Kinect program managers Ron Forbes and Arjun Dayal go into great detail on the Xbox blog about the device's "brain".
They write: "In the analog world, it's not just about yes and no, but it's about maybe. It's not just about true or false, but it's about probability. Think briefly about all of the possible variations of a human waving his hand: the range of physical proportions of the body, the global diversity of environmental conditions, differences in clothing properties, cultural nuances to performing even a simple gesture. Quickly, you end up with a search space around 10^23, an unrealistic problem domain to solve through conditional-based programming.
"We knew early on that we had to invent a new way of approaching this problem, one that works like the human brain does. When you encounter someone in the world, your brain instantly focuses on him and recognizes him based on years of prior training. It doesn't crawl a decision tree hundreds of levels deep to discern one human from another. It just knows. Where a baby would have a hard time telling the two apart, you've learned to do so in a split second. In fact, you could probably make a reasonable guess about their age, gender, ethnicity, mood, or even their identity (but that's a blog post for another day). This is part of what makes us human.
"Kinect was created in the same way. It sees the world around it. It focuses on you. And even though it's never seen how you wave your hands before, it instantly approximates your movements to the terabytes of information it's already learned."

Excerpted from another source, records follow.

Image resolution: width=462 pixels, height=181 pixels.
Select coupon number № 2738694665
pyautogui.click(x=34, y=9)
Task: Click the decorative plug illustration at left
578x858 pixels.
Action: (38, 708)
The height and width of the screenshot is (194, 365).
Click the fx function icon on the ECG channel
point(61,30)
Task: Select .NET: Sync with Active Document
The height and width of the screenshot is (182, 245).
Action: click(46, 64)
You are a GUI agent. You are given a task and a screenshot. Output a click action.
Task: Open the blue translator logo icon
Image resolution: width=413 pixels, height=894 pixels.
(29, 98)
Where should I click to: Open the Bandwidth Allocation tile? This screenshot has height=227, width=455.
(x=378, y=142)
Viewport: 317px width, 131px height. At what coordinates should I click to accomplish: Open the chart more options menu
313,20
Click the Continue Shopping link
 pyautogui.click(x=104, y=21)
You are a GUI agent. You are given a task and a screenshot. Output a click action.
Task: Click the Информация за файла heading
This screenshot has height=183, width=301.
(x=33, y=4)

The pair liken the sensitivity of Kinect's sensor to "those pinpoint impression toys that used to be all the rage", and discusses how the peripheral can "segment" humans from other background items. They claim: "Kinect can actively track the full skeletons of up to two human players as well as passively track the shape and position of four passive players at once."
Perhaps the most interesting technical revelation is a discussion of 'The Brain Inside Kinect'.
Forbes and Dayal write: "Each pixel of the player segmentation is fed into a machine learning system that's been trained to recognize parts of the human body. This gives us a probability distribution of the likelihood that a given pixel belongs to a given body part. For example, one pixel may have an 80% chance of belonging to a foot, a 60% chance of belonging to a leg, and a 40% chance of belonging to the chest. It might make sense initially to keep the most probable proposal and throw out the rest, but that would be a bit premature. Rather, we send all of these possibilities (called multiple centroid proposals) down the rest of the pipeline and delay this judgement call until the very end.
"As a brief aside, you might start to wonder how we taught this brain to recognize body parts. Training this artificial intelligence (called the Exemplar system) was no small feat: terabytes of data were fed into a machine cluster to teach Kinect a pixel-by-pixel technique for identifying arms, legs, and other body parts it sees. The harlequin-looking figures you see here are some of the data points we used to train and test the Exemplar system."
CVG: The duo also reveal that, during testing - as with all of its trials - Microsoft's philosophy was "to "fail fast, fail often"- "so that we could push out the ideas that were not going to work and reveal the ones that would", including gesture control with feet.